[WHAT YOU NEED TO DO] Only the lines from the one containing "Aceptar (497, 27)" to the end of the entries should be written out, each exactly as it stands, both ends included.

- - -

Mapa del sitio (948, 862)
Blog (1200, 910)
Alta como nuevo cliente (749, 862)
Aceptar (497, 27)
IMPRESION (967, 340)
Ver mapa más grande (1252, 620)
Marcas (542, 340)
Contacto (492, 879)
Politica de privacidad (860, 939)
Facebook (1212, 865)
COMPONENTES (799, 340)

- - -

[SOLUTION]
Aceptar (497, 27)
IMPRESION (967, 340)
Ver mapa más grande (1252, 620)
Marcas (542, 340)
Contacto (492, 879)
Politica de privacidad (860, 939)
Facebook (1212, 865)
COMPONENTES (799, 340)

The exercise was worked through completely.